— MATERIAL TO PROCESS —
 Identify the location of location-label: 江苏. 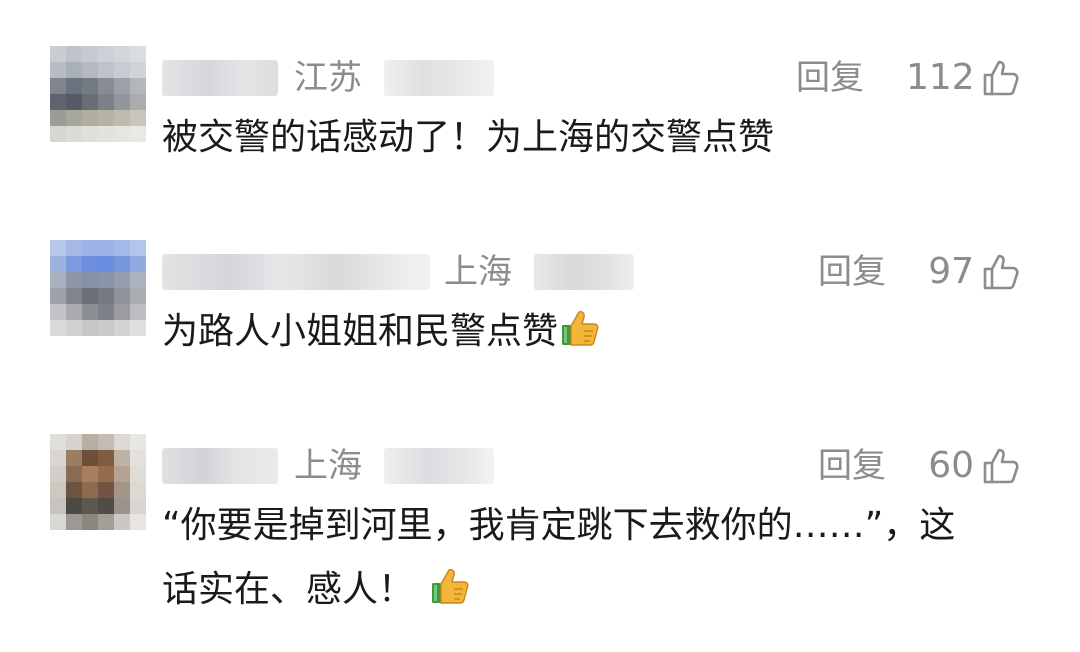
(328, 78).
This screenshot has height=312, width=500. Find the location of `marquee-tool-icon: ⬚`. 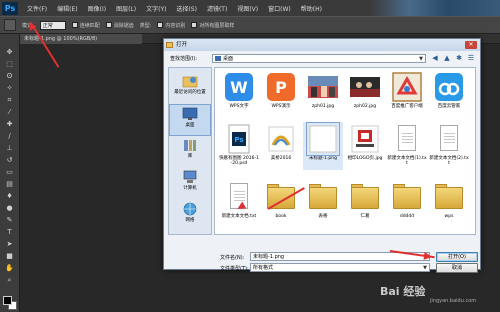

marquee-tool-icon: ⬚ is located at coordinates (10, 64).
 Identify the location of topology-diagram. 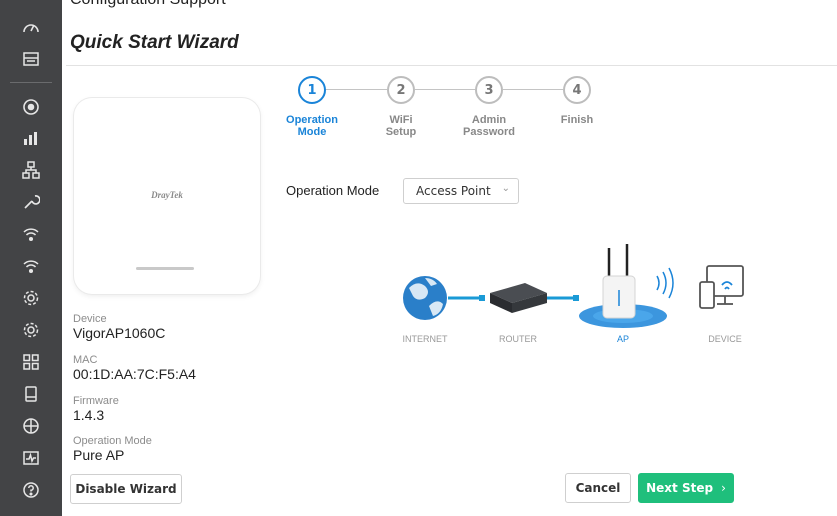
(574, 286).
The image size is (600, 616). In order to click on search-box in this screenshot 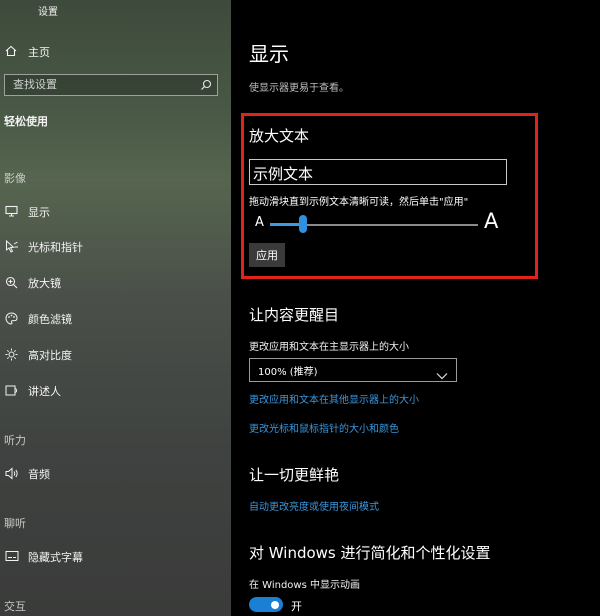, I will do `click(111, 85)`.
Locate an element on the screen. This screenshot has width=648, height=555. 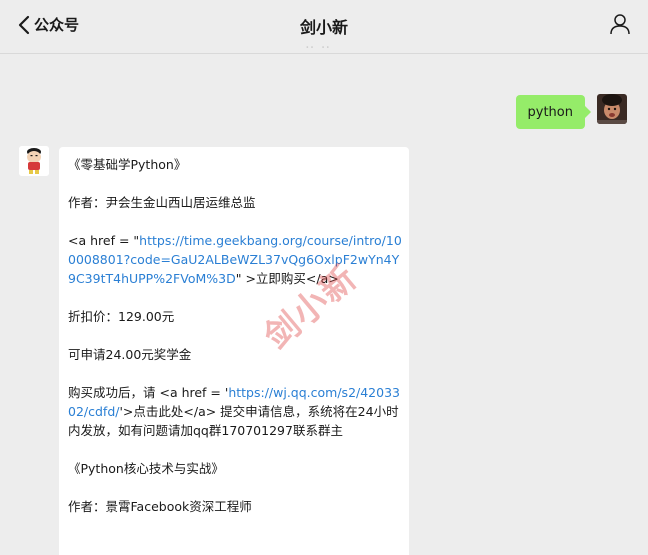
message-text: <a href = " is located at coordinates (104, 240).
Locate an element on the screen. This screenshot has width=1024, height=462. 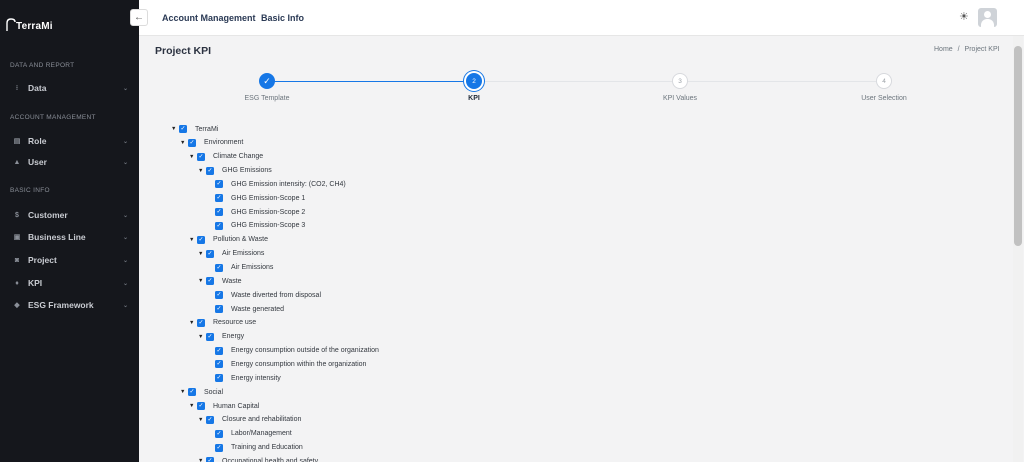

— TASK TO CARRY OUT —
Please swap "screenshot" for "image" in the records, from the line containing "has width=648, height=555." through the end of the records, keeping everything else the same. Leave the pictures out.

— RESPONSE AREA —
Locate an element on the screen. This image has width=648, height=555. 
message-text: <a href = " is located at coordinates (104, 240).
Locate an element on the screen. This image has width=1024, height=462. 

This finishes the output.